EXERCISE BRIEF | Starting at the line containing "Педагогический состав (57, 1351)" and ending at the line containing "[Предыдущий слайд] (22, 1252)", print every line of the material below exactly, both ends included, and stop there.

DATA SHOWN |

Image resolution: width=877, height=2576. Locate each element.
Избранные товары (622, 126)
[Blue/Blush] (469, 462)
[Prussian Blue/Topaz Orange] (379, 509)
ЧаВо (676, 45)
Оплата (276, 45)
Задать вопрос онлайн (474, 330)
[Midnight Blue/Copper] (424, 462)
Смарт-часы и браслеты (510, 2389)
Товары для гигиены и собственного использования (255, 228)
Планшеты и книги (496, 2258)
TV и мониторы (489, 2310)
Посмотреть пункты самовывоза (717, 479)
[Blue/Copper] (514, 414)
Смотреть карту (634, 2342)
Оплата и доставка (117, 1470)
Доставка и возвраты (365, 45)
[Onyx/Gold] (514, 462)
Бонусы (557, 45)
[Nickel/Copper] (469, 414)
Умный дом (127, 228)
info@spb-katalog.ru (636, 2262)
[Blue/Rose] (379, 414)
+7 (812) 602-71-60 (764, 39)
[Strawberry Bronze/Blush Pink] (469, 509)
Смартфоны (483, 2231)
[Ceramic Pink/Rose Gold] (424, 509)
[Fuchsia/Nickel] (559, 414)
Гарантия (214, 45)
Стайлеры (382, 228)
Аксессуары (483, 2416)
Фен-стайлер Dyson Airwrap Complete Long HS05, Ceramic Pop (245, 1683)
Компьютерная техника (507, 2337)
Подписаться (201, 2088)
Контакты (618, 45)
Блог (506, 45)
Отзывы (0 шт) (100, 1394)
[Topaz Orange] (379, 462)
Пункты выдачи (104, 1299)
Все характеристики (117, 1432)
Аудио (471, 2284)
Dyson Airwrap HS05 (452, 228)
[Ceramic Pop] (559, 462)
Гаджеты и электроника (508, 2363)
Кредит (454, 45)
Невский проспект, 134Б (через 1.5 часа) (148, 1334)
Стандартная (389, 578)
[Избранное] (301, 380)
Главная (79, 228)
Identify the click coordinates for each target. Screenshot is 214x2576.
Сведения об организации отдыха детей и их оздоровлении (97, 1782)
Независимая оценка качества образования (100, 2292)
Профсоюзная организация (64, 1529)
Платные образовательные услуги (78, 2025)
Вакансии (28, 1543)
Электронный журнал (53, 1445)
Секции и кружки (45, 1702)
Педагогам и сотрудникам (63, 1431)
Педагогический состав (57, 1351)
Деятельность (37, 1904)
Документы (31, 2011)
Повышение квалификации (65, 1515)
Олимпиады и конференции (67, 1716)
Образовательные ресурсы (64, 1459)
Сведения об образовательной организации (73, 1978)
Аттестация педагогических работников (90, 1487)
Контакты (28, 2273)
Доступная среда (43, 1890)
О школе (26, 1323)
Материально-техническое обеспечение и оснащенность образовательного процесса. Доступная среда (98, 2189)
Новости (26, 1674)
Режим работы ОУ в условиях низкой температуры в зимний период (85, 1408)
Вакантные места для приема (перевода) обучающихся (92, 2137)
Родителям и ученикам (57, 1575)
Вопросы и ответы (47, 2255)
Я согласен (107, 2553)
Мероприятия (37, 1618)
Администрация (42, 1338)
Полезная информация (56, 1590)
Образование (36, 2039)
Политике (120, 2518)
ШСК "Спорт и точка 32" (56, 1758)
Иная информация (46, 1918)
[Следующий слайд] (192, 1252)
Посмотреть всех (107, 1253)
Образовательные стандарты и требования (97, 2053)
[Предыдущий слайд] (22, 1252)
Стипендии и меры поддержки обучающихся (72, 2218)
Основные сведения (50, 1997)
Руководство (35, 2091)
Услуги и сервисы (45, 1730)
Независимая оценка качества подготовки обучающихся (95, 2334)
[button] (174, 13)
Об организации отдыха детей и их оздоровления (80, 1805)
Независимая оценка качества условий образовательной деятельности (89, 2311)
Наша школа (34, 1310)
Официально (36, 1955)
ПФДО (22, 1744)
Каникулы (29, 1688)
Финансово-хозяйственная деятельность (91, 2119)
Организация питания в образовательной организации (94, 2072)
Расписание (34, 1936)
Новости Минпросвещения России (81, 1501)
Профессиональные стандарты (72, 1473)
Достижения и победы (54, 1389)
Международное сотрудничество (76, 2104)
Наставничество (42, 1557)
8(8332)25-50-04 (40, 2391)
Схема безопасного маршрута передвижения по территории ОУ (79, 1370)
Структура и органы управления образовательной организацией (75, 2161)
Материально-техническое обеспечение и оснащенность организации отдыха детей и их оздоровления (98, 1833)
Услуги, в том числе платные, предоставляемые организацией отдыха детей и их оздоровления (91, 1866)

FINISHED TASK |
Педагогический состав (57, 1351)
Деятельность (37, 1904)
Документы (31, 2011)
Повышение квалификации (65, 1515)
Олимпиады и конференции (67, 1716)
Образовательные ресурсы (64, 1459)
Сведения об образовательной организации (73, 1978)
Аттестация педагогических работников (90, 1487)
Контакты (28, 2273)
Доступная среда (43, 1890)
О школе (26, 1323)
Материально-техническое обеспечение и оснащенность образовательного процесса. Доступная среда (98, 2189)
Новости (26, 1674)
Режим работы ОУ в условиях низкой температуры в зимний период (85, 1408)
Вакантные места для приема (перевода) обучающихся (92, 2137)
Родителям и ученикам (57, 1575)
Вопросы и ответы (47, 2255)
Я согласен (107, 2553)
Мероприятия (37, 1618)
Администрация (42, 1338)
Полезная информация (56, 1590)
Образование (36, 2039)
Политике (120, 2518)
ШСК "Спорт и точка 32" (56, 1758)
Иная информация (46, 1918)
[Следующий слайд] (192, 1252)
Посмотреть всех (107, 1253)
Образовательные стандарты и требования (97, 2053)
[Предыдущий слайд] (22, 1252)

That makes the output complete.